Four ellagic acid rhamnosides were isolated from the stem bark of Eucalyptus globulus. Their structures have been established on the basis of the analysis of their 1H NMR, 13C NMR, HMBC, IR and MS spectral data. The HMBC data of these compounds were most useful for their structure determinations, with these bring determined to be 3-O-Methylellagic acid 3'-O-alpha-rhamnopyranoside, 3-O-Methylellagic acid 3'-O-alpha-3''-O-acetylrhamnopyranoside, 3-O-Methylellagic acid 3'-O-alpha-2''-O-acetylrhamnopyranoside, 3-O-Methylellagic acid 3'-O-alpha-4''-O-acetylrhamnopyranoside, respectively. Their antioxidant activities were evaluated by measuring the inhibition of lipid peroxidation using rat liver microsomes, with IC50 values of 10.0-14.0 microg/ml.
Compounds from Terminalia mantaly L. (Combretaceae) Stem Bark Exhibit Potent Inhibition against Some Pathogenic Yeasts and Enzymes of Metabolic Significance
Medicines (Basel) 2017 Jan 24;4(1):6.PMID:28930221DOI:10.3390/medicines4010006.

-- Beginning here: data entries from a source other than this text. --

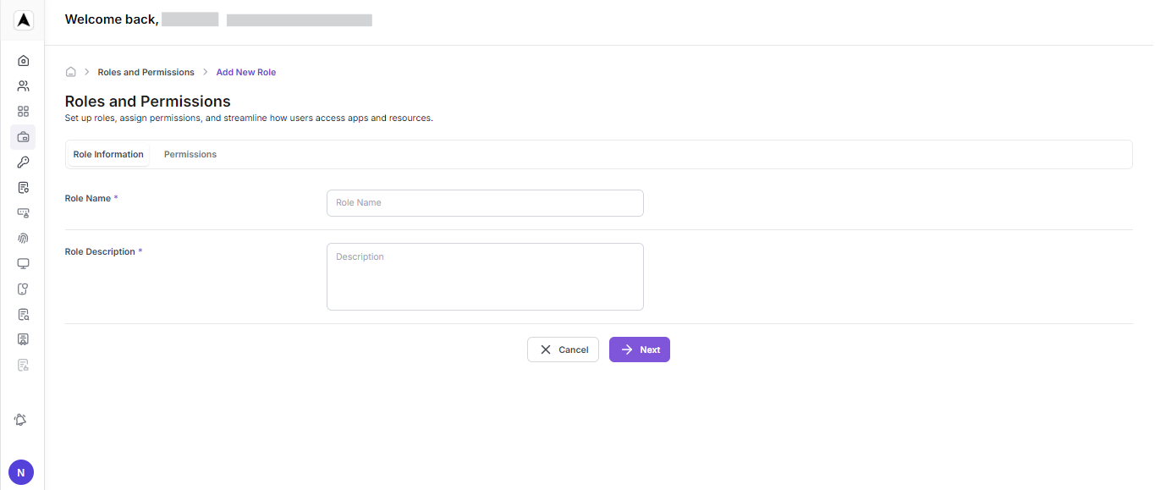Select the Key icon in the sidebar

(23, 162)
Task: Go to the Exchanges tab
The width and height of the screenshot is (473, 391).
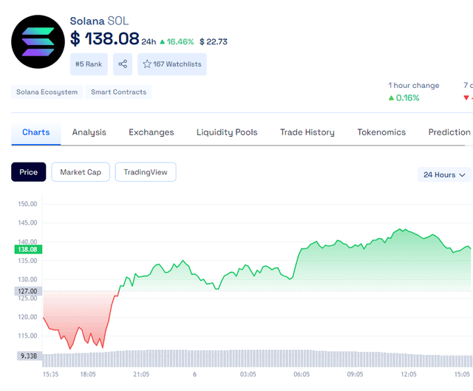Action: point(152,132)
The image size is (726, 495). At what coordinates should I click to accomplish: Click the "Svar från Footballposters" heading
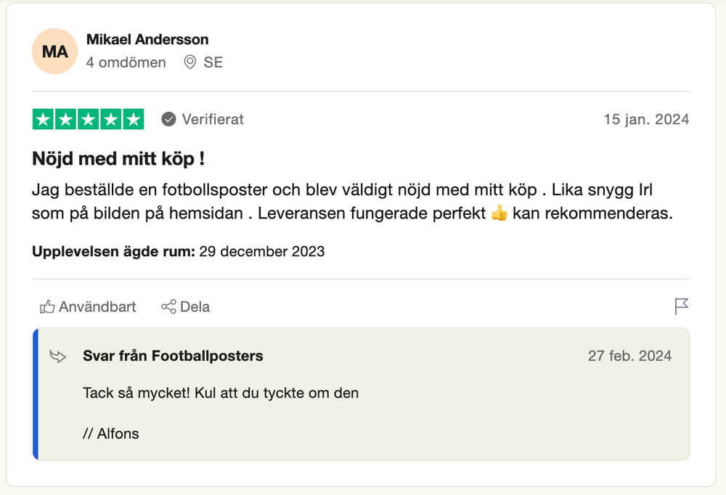pos(173,356)
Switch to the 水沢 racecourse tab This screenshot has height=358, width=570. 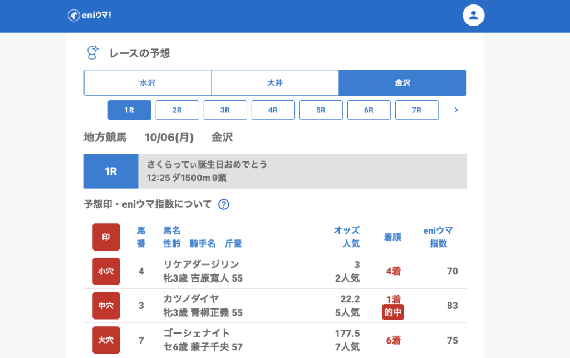coord(148,83)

Background: Pathogenic yeasts resistance to current drugs emphasizes the need for new, safe, and cost-effective drugs. Also, new inhibitors are needed to control the effects of enzymes that are implicated in metabolic dysfunctions such as cancer, obesity, and epilepsy. Methods: The anti-yeast extract from Terminalia mantaly (Combretaceae) was fractionated and the structures of the isolated compounds established by means of spectroscopic analysis and comparison with literature data. Activity was assessed against Candida albicans, C. parapsilosis and C. krusei using the microdilution method, and against four enzymes of metabolic significance: glucose-6-phosphate dehydrogenase, human erythrocyte carbonic anhydrase I and II, and glutathione S-transferase. Results: Seven compounds, 3,3'-di-O-methylellagic acid 4'-O-α-rhamnopyranoside; 3-O-Methylellagic acid; arjungenin or 2,3,19,23-tetrahydroxyolean-12-en-28-oïc acid; arjunglucoside or 2,3,19,23-tetrahydroxyolean-12-en-28-oïc acid glucopyranoside; 2α,3α,24-trihydroxyolean-11,13(18)-dien-28-oïc acid; stigmasterol; and stigmasterol 3-O-β-d-glucopyranoside were isolated from the extract. Among those, 3,3'-di-O-methylellagic acid 4'-O-α-rhamnopyranoside, 3-O-Methylellagic acid, and arjunglucoside showed anti-yeast activity comparable to that of reference fluconazole with minimal inhibitory concentrations (MIC) below 32 µg/mL. Besides, Arjunglucoside potently inhibited the tested enzymes with 50% inhibitory concentrations (IC50) below 4 µM and inhibitory constant (Ki) <3 µM. Conclusions: The results achieved indicate that further SAR studies will likely identify potent hit derivatives that should subsequently enter the drug development pipeline.